Una nuova lacrima riga il mio volto tumefatto, al ricordo di quel momento.
Ero rimasta paralizzata, con il corpo della piccola, ormai freddo e inerte, ancora davanti a me. Il mio animale guida era lì, al mio fianco, anche lui immobile dopo quanto accaduto. Non riuscivo ad accettare quanto era appena successo, e anche adesso mi è dura farmene una ragione.
Per la prima volta in vita mia mi ero sentita senza uno scopo. Era come se di colpo tutta la mia determinazione per quella causa in cui credevo con tutta me stessa, fosse completamente sparita. Vedevo la morte in faccia ogni volta che mi accingevo a voler salvare qualcuno in difficoltà, ma quella era in assoluto la prima  che perdevo contro di essa.

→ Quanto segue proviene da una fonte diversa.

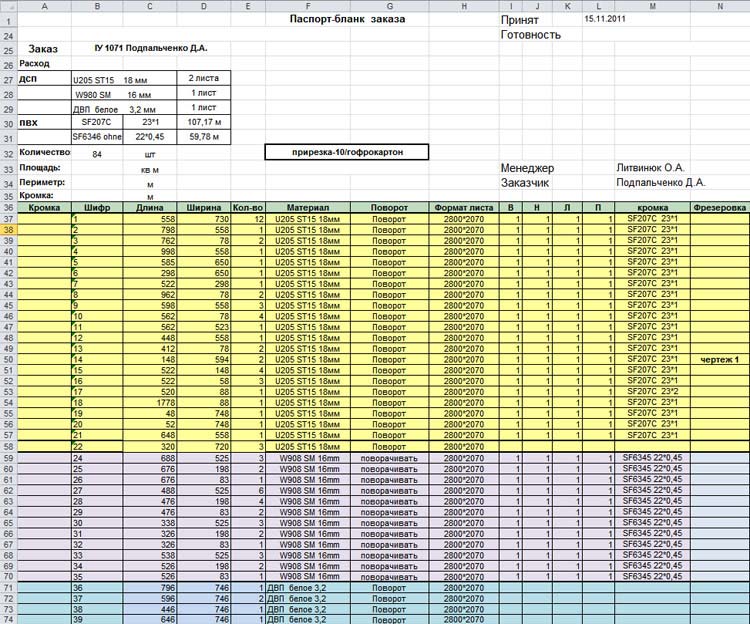Select column M header
Screen dimensions: 750x624
pos(652,6)
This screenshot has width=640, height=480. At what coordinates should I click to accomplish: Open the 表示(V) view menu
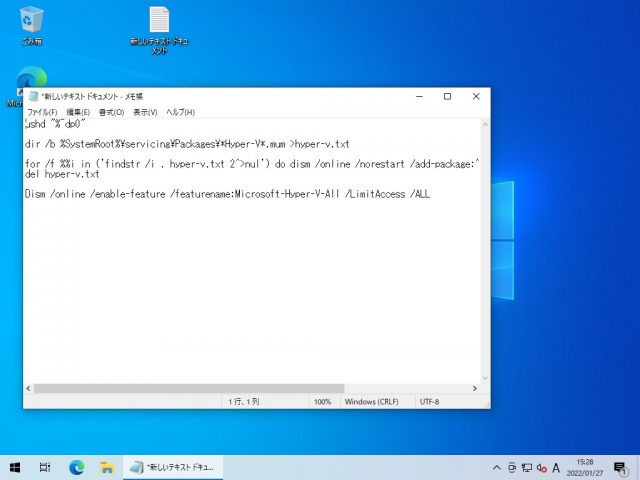click(145, 112)
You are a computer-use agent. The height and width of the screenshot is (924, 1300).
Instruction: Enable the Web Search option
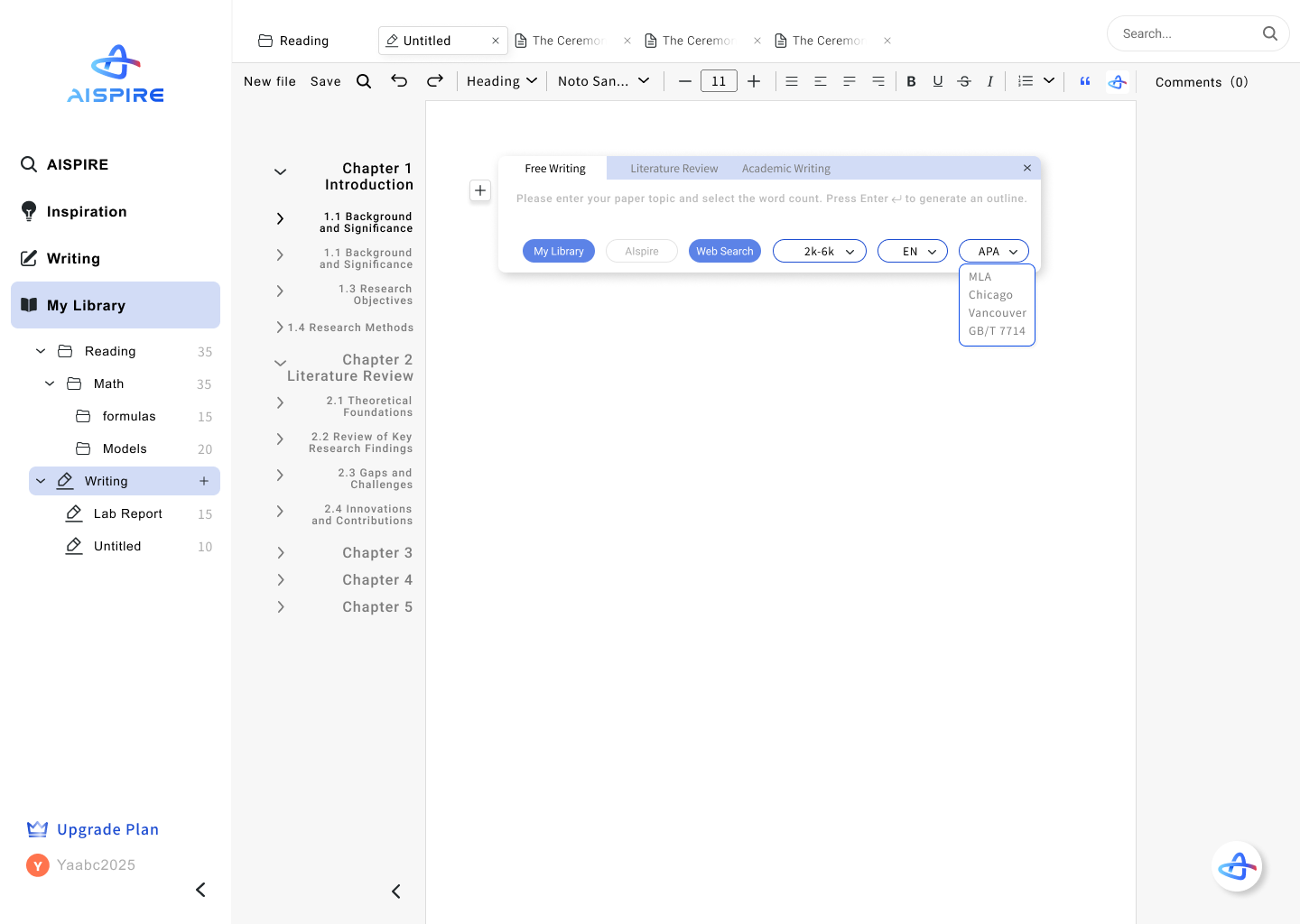[x=725, y=251]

Senza neanche rendermene conto inizia a piangere silenziosamente, stringendo ancora quella minuscola manina fredda come il ghiaccio. Fu proprio per questo mio isolamento involontario, che non mi accorsi di ciò che stava per accadere. Mi resi conto dell’arrivo degli uomini solo quando era ormai troppo tardi. A niente valsero le mie spiegazioni e le mie suppliche. Per loro non ero altro che l’ennesima prigioniera di guerra, l’ennesima bestia da rinchiudere dietro le sbarre.
Soffoco a stento un singhiozzo, cercando di darmi un contegno. Non serve a nulla piangere. Inspiro ed espiro con forza, riprendendo lentamente il controllo delle mie emozioni. Devo resistere, non posso farmi sopraffare sempre dalle debolezze.

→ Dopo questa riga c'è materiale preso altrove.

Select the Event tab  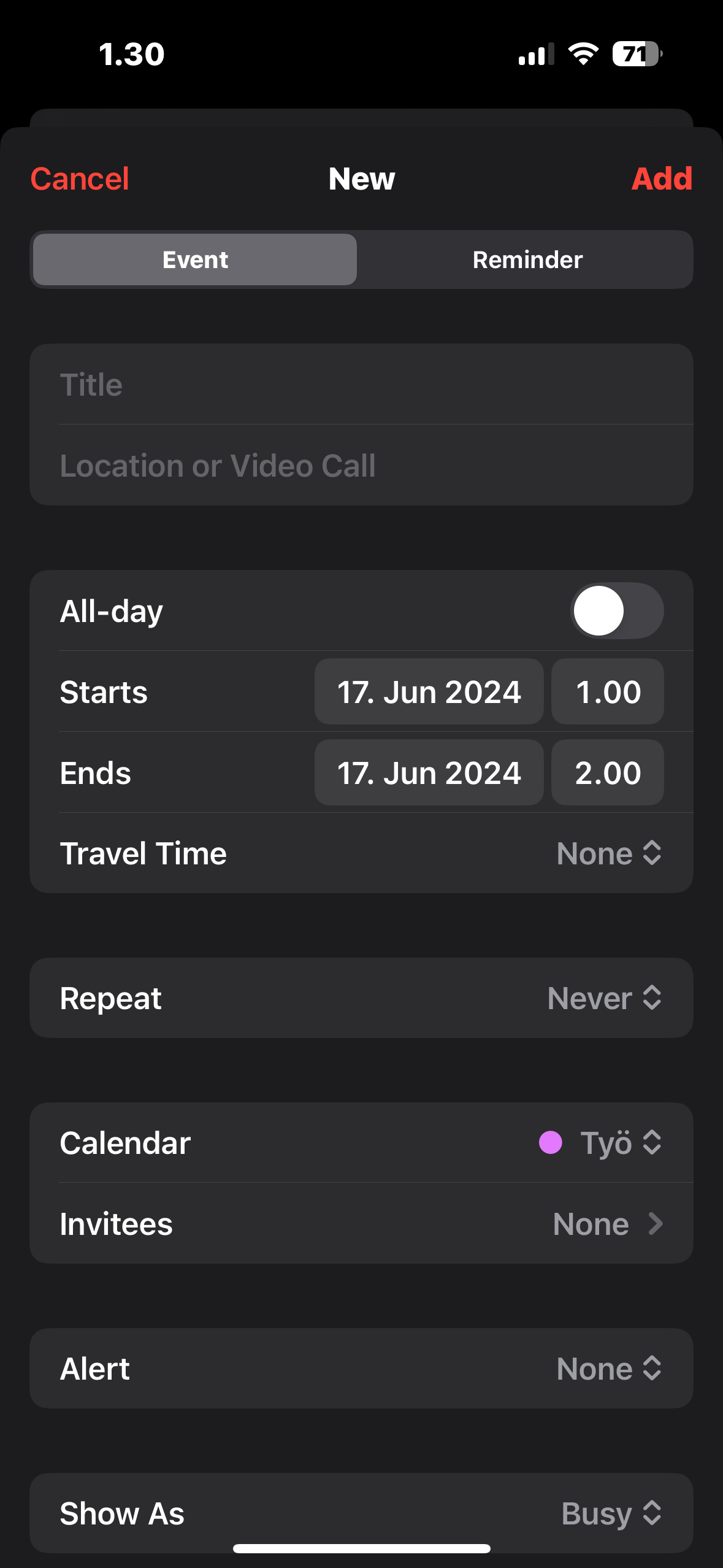click(195, 259)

All’improvviso la porta della mia prigione viene aperta con forza, sbattendo rumorosamente contro il muro.
- Bene mocciosa. È arrivato il momento-
Non riesco a distinguere la persona che è entrata, ma dalla voce pare un uomo. Mi sgancia le manette e i ceppi dalle catene che mi tengono8 legata al muro, strattonandomi per un braccio verso l’uscita.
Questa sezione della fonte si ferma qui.